• **PROBLEM DETAILS**
Read the data that follows. Then repeat it exactly.

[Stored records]
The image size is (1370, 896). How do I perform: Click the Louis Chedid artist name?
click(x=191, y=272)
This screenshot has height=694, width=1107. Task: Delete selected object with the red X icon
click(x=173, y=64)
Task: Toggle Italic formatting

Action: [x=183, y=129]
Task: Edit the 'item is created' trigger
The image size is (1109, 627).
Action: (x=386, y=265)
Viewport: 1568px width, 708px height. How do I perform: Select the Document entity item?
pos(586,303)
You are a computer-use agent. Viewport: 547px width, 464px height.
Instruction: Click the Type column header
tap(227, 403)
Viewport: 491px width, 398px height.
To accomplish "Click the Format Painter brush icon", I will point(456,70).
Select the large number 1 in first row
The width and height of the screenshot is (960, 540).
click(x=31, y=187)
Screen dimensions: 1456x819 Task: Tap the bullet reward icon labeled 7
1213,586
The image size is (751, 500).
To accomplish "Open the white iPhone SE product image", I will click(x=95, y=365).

• **SOLUTION TO THIS TASK**
The image size is (1370, 896). How do I perform: Click the Louis Chedid artist name?
click(x=191, y=272)
This screenshot has height=694, width=1107. Task: Delete selected object with the red X icon
click(x=173, y=64)
Task: Toggle Italic formatting

Action: [x=183, y=129]
Task: Edit the 'item is created' trigger
The image size is (1109, 627).
Action: (x=386, y=265)
Viewport: 1568px width, 708px height. How do I perform: Select the Document entity item?
pos(586,303)
You are a computer-use agent. Viewport: 547px width, 464px height.
Instruction: Click the Type column header
tap(227, 403)
Viewport: 491px width, 398px height.
To accomplish "Click the Format Painter brush icon", I will point(456,70).
Select the large number 1 in first row
The width and height of the screenshot is (960, 540).
click(x=31, y=187)
Screen dimensions: 1456x819 Task: Tap the bullet reward icon labeled 7
1213,586
The image size is (751, 500).
To accomplish "Open the white iPhone SE product image", I will click(x=95, y=365).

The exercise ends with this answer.